Hi there,
Mikhail Rybalkin
[ Editor ]
from Portland, United States of America
As you want to find substruture that is frequent in A and not frequent in B, then at least it should be frequent in A. I suggest you to look at MoSS (Molecular Substructure Miner) implementation from Christian Borgelt: http://www.borgelt.net/moss.html
Using MoSS you can find all subgraphs with a predefined frequency level. After that you can filter this substructures by the number of matches in the set B.
On that page you can download source code, or program executable. Substructure filtering you can do in various ways, including writing a script with our cheminformatics toolkit called Indigo.
Also this be done in KNIME (open source visual workflow engine: http://www.knime.org/ ), where you can just install Chemistry extension there and use MoSS node interactively without writing any code. They have an example 005001_MoSS that reads set of structures, and finds frequent substructures. I never worked with MoSS and do not know how to parameters and etc., but I know that it may be useful for your case. I can explain, how to run MoSS example in KNIME, if necessary. In KNIME you can also do substructure filtering and a lot of other stuff.

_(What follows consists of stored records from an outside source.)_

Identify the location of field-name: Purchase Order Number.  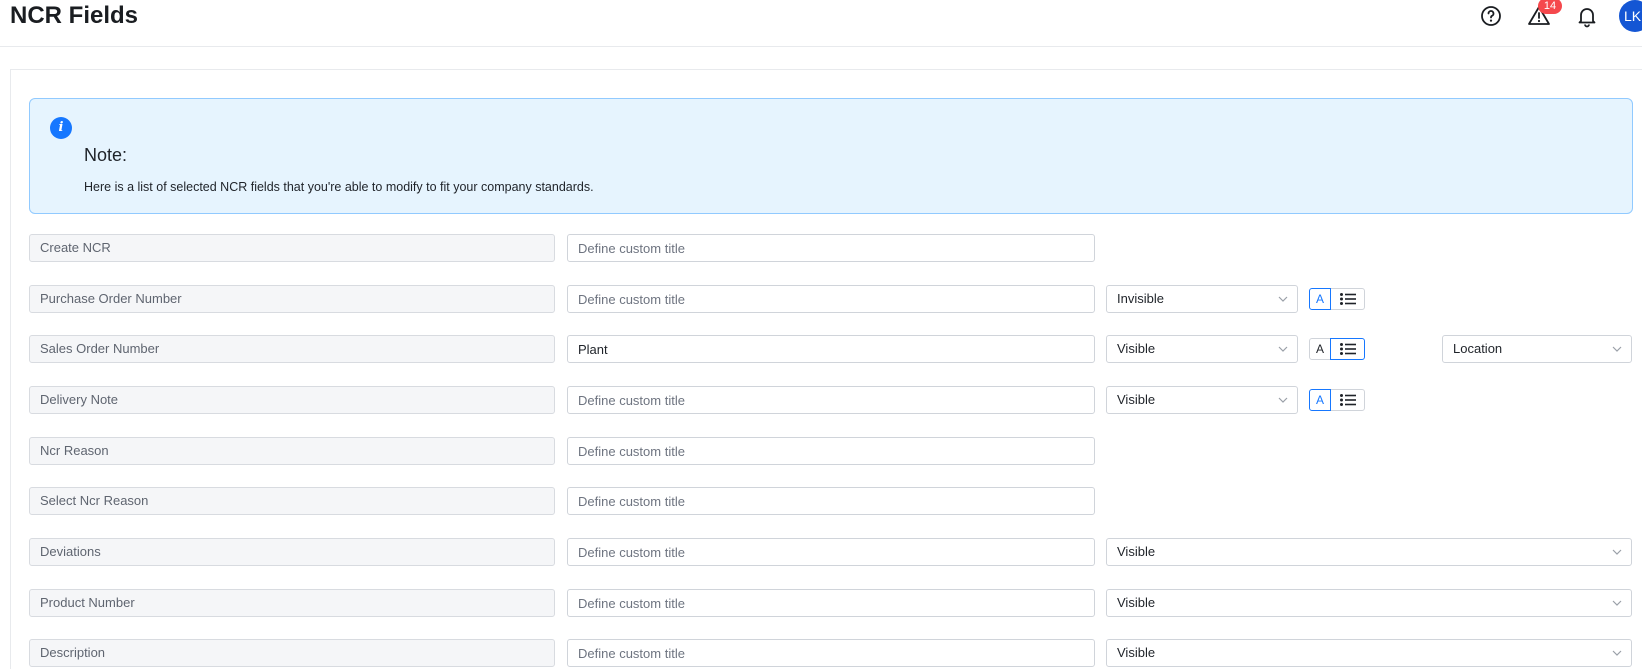
(292, 299).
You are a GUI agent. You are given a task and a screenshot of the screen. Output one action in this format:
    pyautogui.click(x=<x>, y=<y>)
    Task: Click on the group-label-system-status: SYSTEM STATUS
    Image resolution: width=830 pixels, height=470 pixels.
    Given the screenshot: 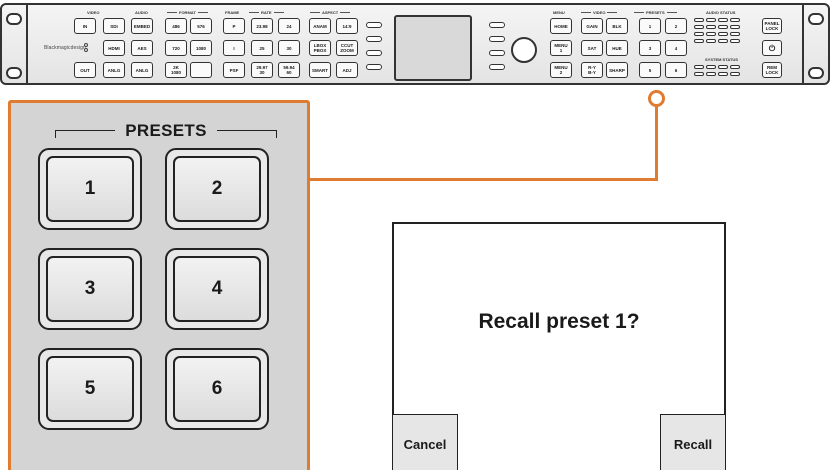 What is the action you would take?
    pyautogui.click(x=722, y=60)
    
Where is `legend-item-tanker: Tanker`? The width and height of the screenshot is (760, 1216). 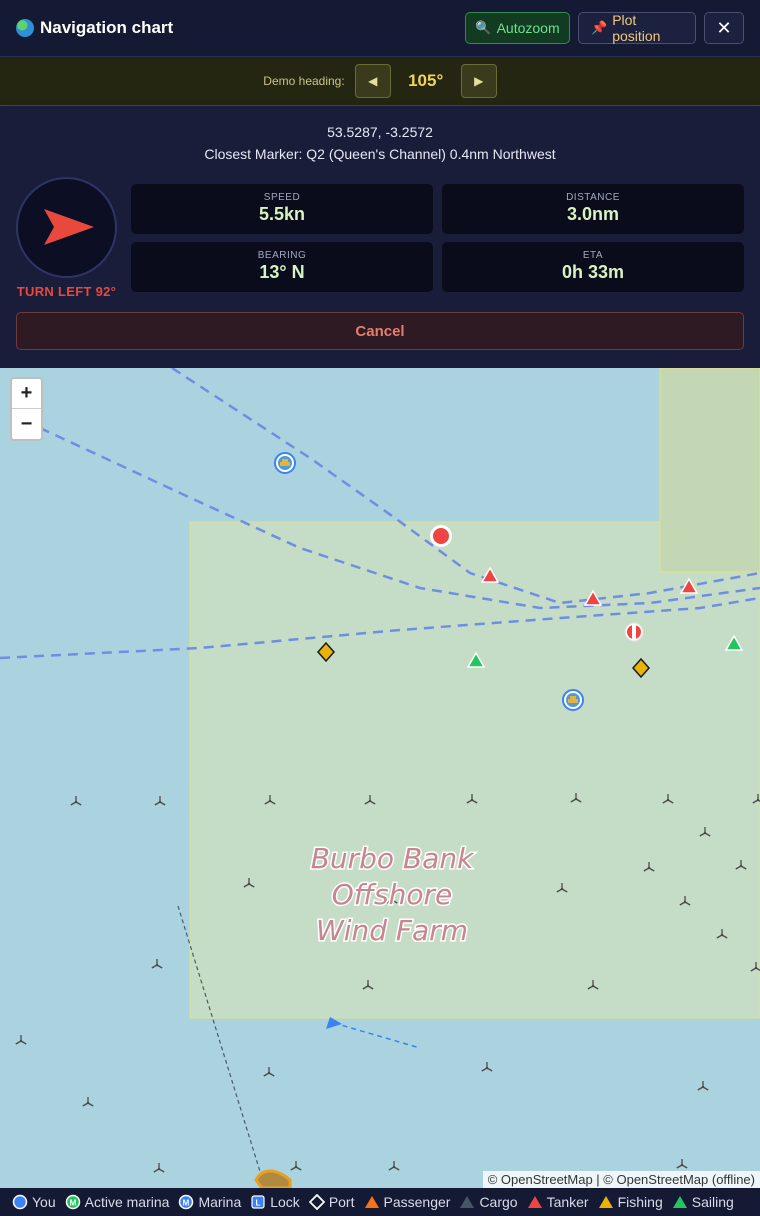 legend-item-tanker: Tanker is located at coordinates (558, 1202).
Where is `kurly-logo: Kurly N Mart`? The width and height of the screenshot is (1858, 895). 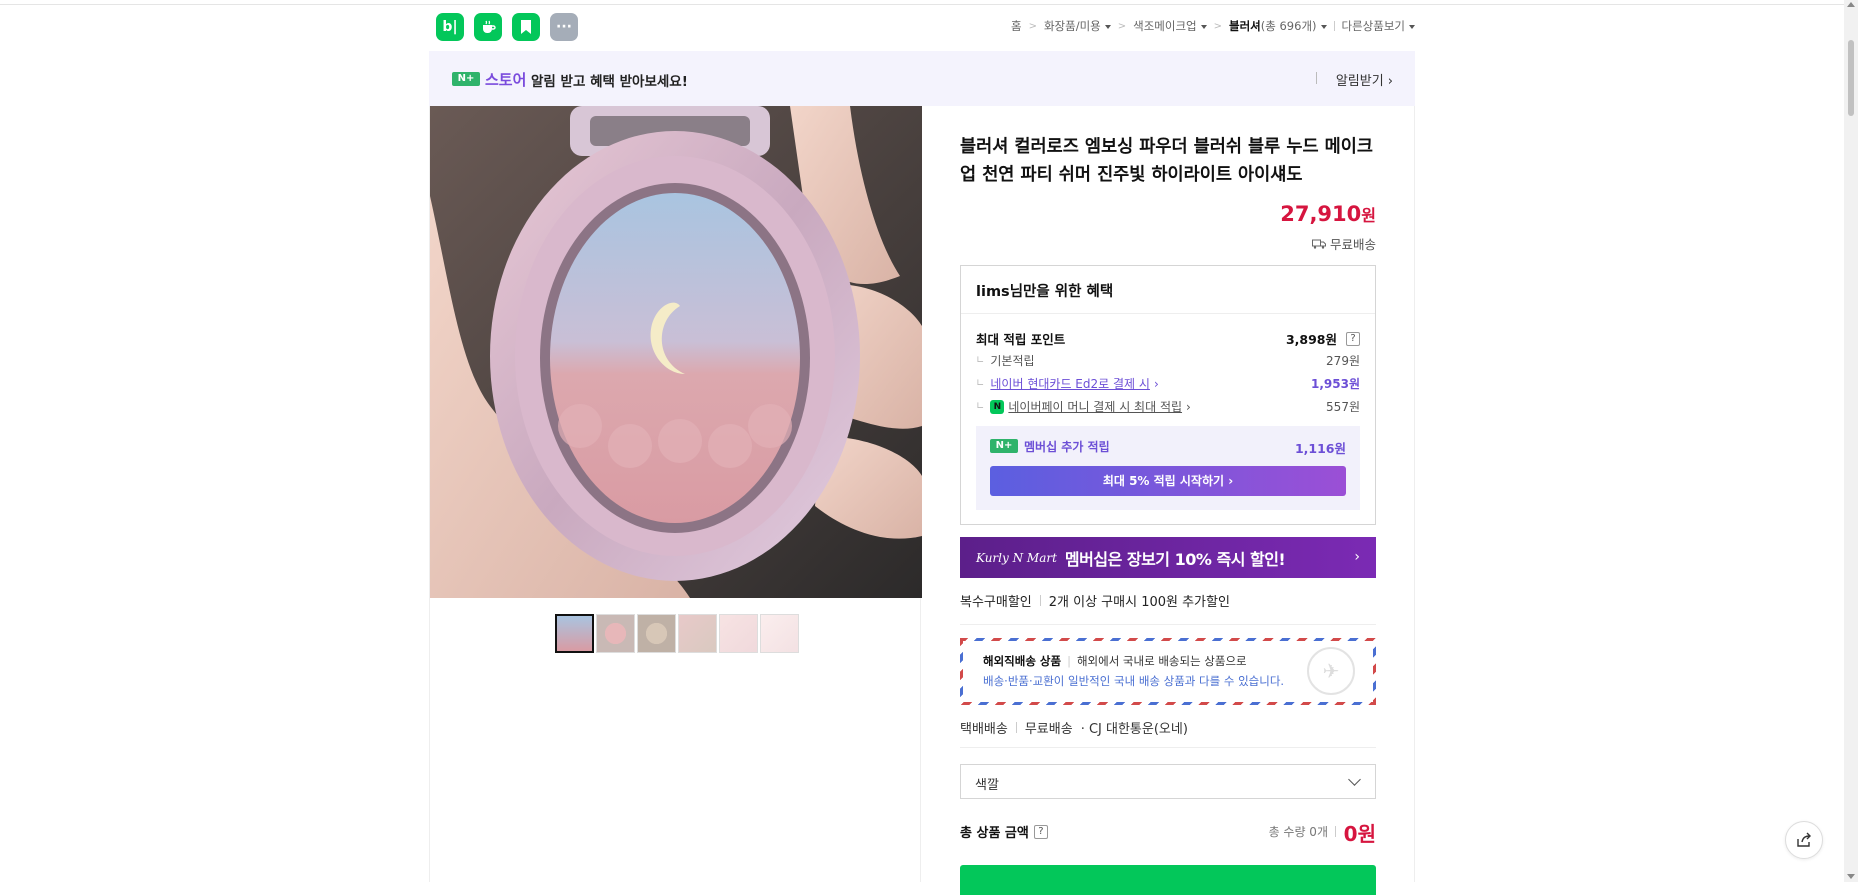
kurly-logo: Kurly N Mart is located at coordinates (1016, 558).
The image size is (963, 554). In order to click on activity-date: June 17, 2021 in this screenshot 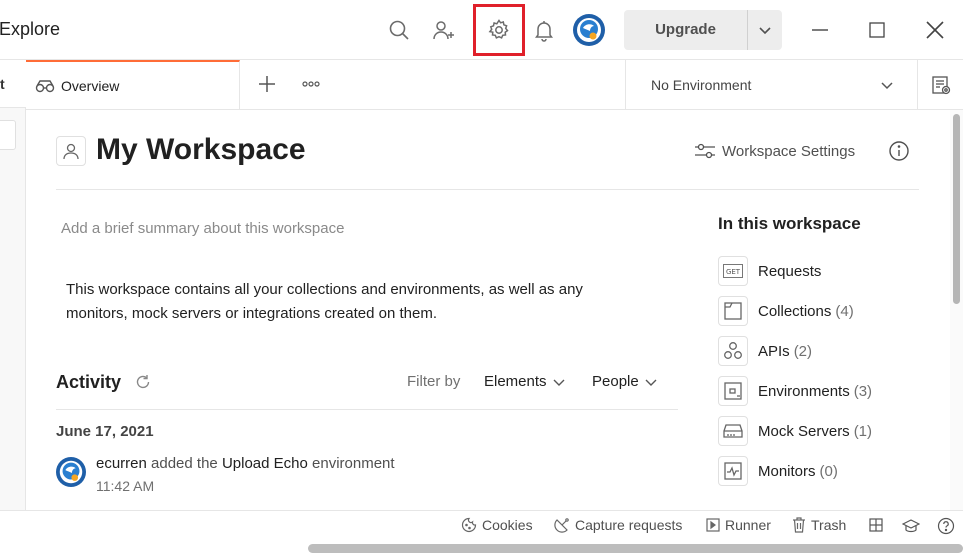, I will do `click(105, 432)`.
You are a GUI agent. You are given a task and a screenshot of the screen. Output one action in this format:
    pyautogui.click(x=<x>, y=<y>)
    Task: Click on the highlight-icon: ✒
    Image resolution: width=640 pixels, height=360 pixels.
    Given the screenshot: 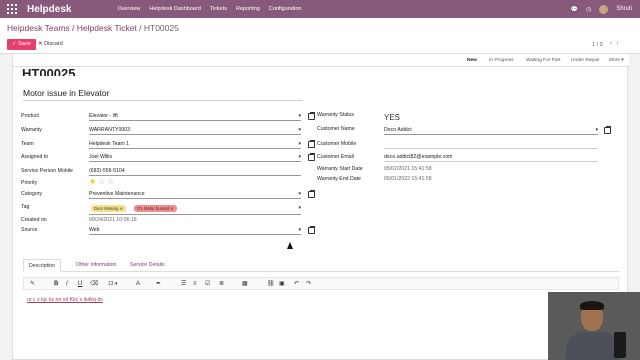 What is the action you would take?
    pyautogui.click(x=158, y=284)
    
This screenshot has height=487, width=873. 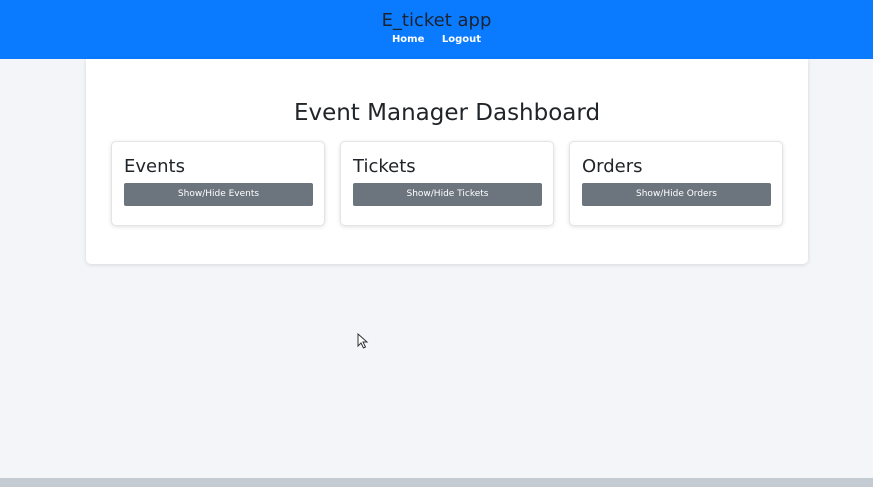 I want to click on events-panel: Events Show/Hide Events, so click(x=218, y=184).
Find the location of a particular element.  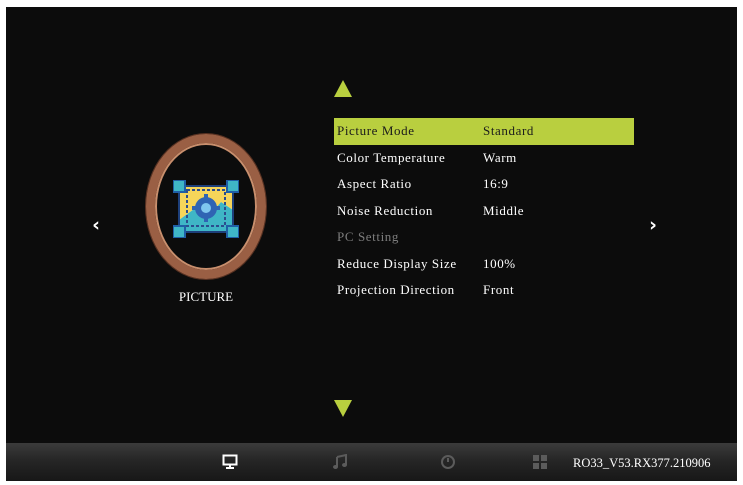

If you want to use MoSS source code, then I think that CDK (Chemistry Development Kit) has also added that algorithm, and you can use it there, but I’m not sure.
Do not hesitate to ask about details, depending on what way are you going to solve this problem: via coding, or via KNIME.
Can you explain your problems in more details? At least why do you you need set B, because it is not mentioned in the problem statement. And what does it mean to be over-represented or enriched?
I have updated the question, thanks.